WE DON’T REST ENOUGH IN ROLLER DERBY.

We are in a year-round sport. Some of us are lucky to have November and December off. Some of us are lucky enough to have schedules that lighten in July and August. We need to spend more time looking at what our goals are and planning our clusters of cross training accordingly. That includes resting.

Scrimmaging three times before a game weekend does not help you learn, it simply wears out your muscles, central nervous system, and your cognitive processing (which is why you feel mushy brained and jelly-like after hard training session). If you want to know ALL the things this is a great piece. The concept of deloading has been popular in the lifting scene for a long time now, I couldn’t pin down who first introduced it. It is slowly working its way into popularity in sport-specific training and also real life.

Have you ever had to take a couple weeks off from derby or another sport and when you came back you could do a skill you had struggled with before? That’s a result of deloading. The first time I recognized it was when I was rock climbing.
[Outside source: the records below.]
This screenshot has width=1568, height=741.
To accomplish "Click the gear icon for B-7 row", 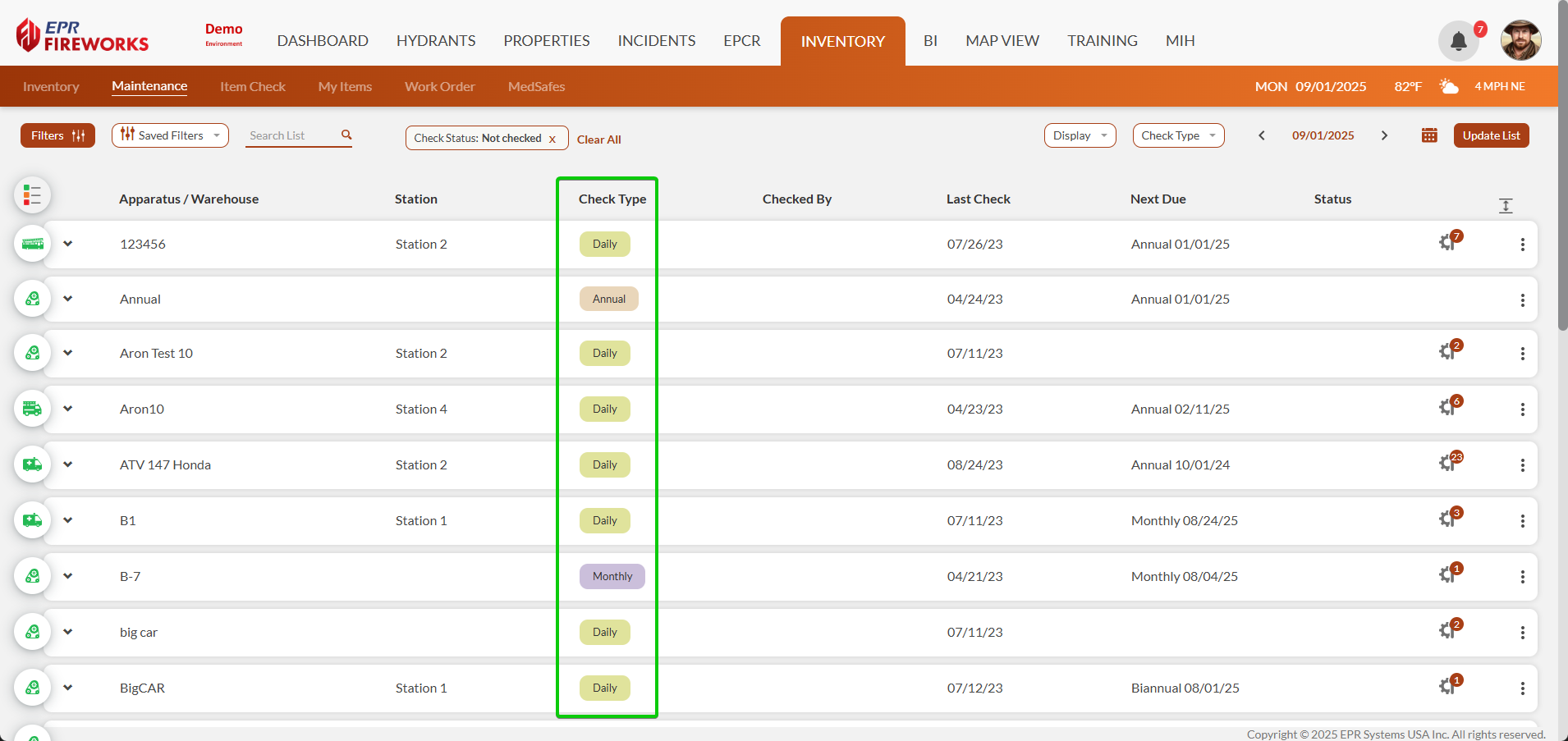I will [x=1447, y=576].
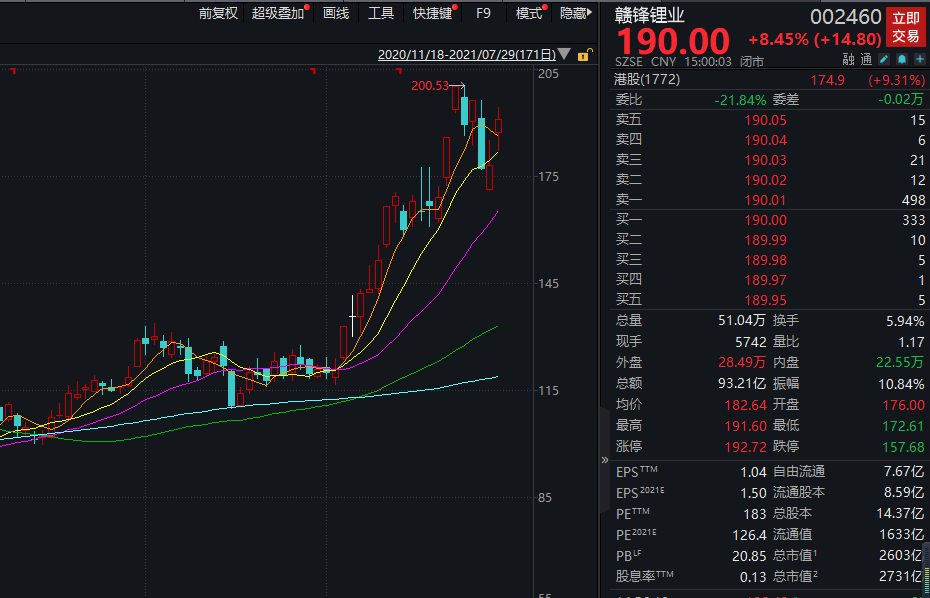Click the date range 2020/11/18-2021/07/29 link

coord(466,54)
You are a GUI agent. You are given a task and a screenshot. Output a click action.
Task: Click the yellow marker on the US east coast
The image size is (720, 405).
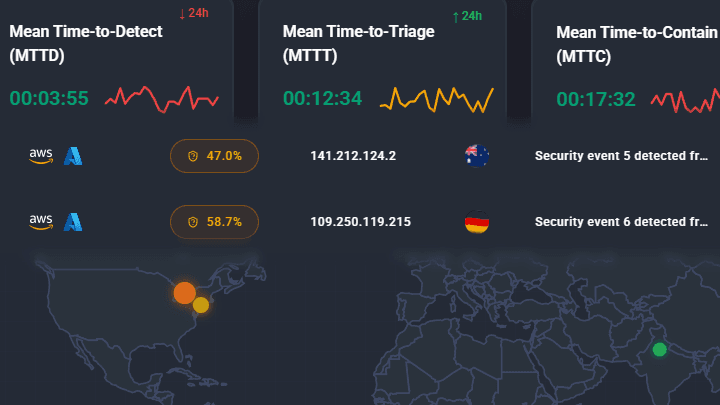coord(201,305)
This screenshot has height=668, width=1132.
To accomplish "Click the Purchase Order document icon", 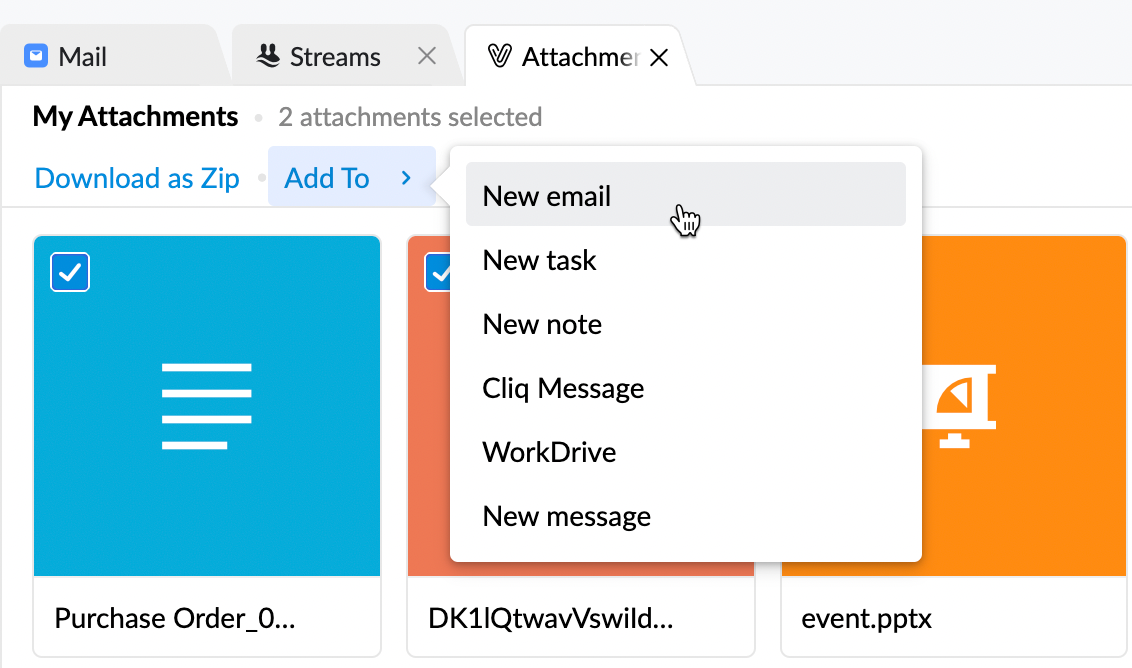I will pos(206,405).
I was going three to four times a week when I was in my early twenties, but I was not particularly strong, I relied on my flexibility. I took about 3 weeks off due to life, and when I came back I was expecting to back at the start. What happened was that my strength had improved, my technique had sharpened, and my on-sighting ability (reading a route as you move through it the first time) jumped significantly. I immediately knew there was something up with it.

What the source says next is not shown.